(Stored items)
──────

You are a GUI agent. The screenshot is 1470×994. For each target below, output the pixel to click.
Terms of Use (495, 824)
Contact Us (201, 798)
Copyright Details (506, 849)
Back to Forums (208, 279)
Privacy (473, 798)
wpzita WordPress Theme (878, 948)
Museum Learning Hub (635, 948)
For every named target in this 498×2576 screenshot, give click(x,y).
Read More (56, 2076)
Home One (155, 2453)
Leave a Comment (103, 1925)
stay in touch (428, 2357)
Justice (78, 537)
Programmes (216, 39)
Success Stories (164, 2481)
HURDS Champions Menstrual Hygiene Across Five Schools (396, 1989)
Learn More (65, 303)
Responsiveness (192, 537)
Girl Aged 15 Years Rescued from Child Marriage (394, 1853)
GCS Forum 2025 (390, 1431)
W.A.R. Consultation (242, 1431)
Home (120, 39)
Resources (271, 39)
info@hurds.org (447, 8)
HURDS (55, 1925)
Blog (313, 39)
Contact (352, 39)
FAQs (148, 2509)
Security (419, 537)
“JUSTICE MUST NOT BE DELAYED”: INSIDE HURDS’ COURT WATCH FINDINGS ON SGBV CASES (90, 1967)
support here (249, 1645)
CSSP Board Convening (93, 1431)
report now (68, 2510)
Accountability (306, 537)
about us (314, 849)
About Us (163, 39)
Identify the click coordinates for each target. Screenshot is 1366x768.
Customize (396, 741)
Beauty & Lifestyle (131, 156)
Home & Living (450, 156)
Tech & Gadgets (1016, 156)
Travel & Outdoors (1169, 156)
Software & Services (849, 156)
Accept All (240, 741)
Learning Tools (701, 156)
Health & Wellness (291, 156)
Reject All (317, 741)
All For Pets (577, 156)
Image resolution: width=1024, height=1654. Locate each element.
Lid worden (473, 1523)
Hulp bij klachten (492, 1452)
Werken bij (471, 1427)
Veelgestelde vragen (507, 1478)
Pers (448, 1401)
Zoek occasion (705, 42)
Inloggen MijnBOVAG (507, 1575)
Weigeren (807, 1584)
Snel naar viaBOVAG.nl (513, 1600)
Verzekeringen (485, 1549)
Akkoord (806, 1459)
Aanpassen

──────

__PROBLEM STATEMENT__
Read through the entries, then copy every line where the string "target" is found.

__SOLUTION TO THIS EXERCISE__
You are a GUI agent. The screenshot is 1470×994. For each target below, output the pixel to click.
For every named target in this 498×2576 screenshot, give click(x,y).
Identify the click coordinates for each target. Screenshot is 1366x768.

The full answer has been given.